Spacier: A Dataset for Modeling Electrostatic Poisson–Boltzmann Atomic Solvation Potentials
Abstract
Electrostatic solvation free energy is central to biomolecular modeling, yet existing datasets for machine learning are limited in size, resolution, or scope. We introduce Spacier, a benchmark dataset for Poisson-Boltzmann (PB)-based electrostatics with atomic-level annotations across diverse molecular systems, from small molecules to large protein complexes. Unlike existing solvation datasets, Spacier emphasizes atomic precision in water while covering a broad spectrum of system sizes. Grounded in the PB equation, Spacier enables evaluation of both molecular learning methods and neural PDE solvers under standardized preprocessing, metrics, and loss functions. We further propose a charge-weighted regression objective that improves training stability by mitigating variance in atomic potentials.

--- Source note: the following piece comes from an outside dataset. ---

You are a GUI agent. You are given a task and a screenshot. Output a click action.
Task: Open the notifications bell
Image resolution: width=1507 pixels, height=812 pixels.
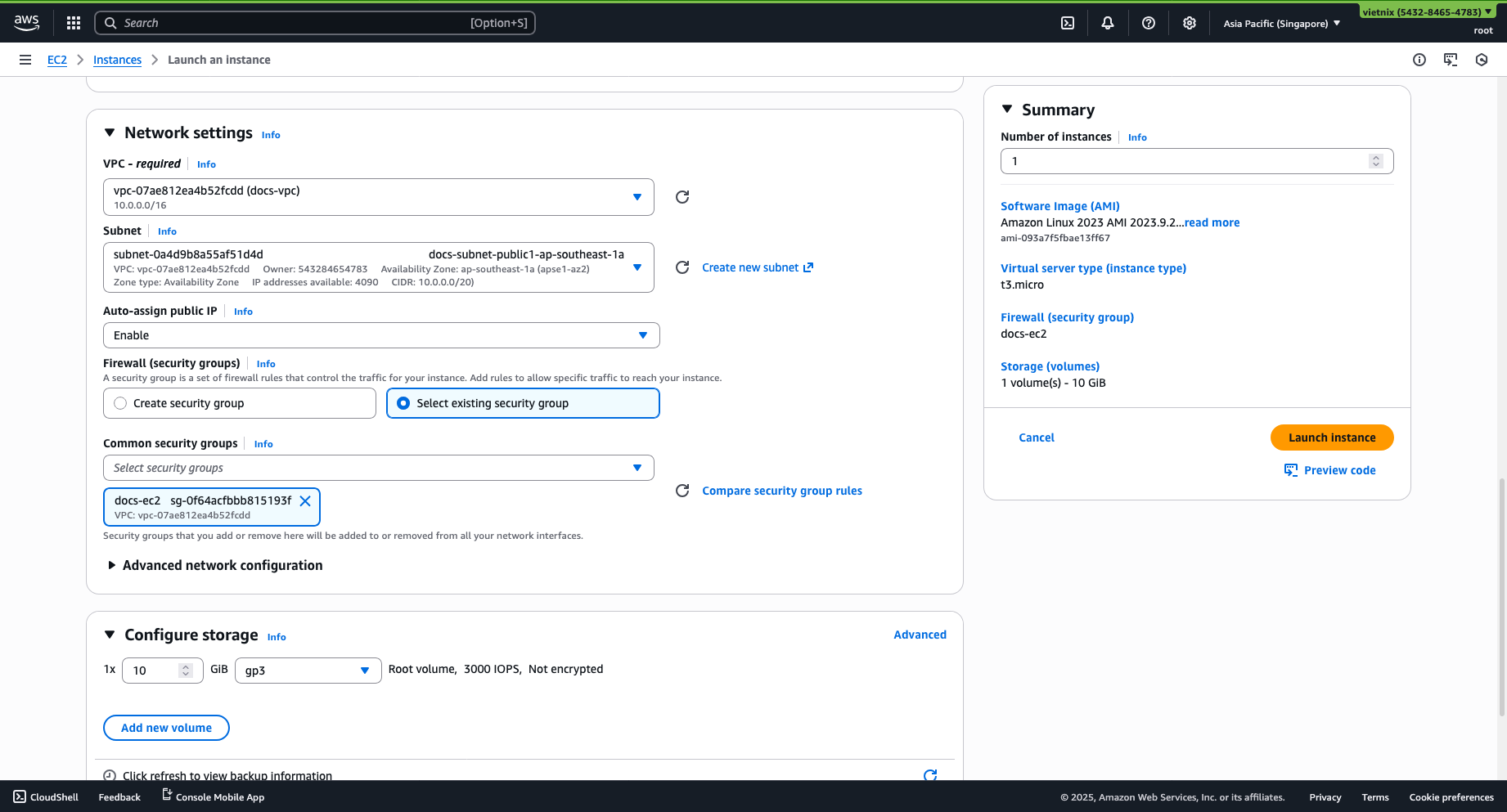point(1107,22)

Baseline experiments with U-Net, Fourier Neural Operator, and graph neural network demonstrate competitive accuracy and scalability, but also reveal limitations in robustness and generalization. By framing solvation modeling as a physically grounded dataset task, Spacier provides a foundation for advancing machine learning and PDE-based methods in biomolecular electrostatics. The Spacier dataset is available at doi.org/10.5281/zenodo.15867553, and the source code for reproducing our experiments is accessible at github.com/yxwu21/PBGNN.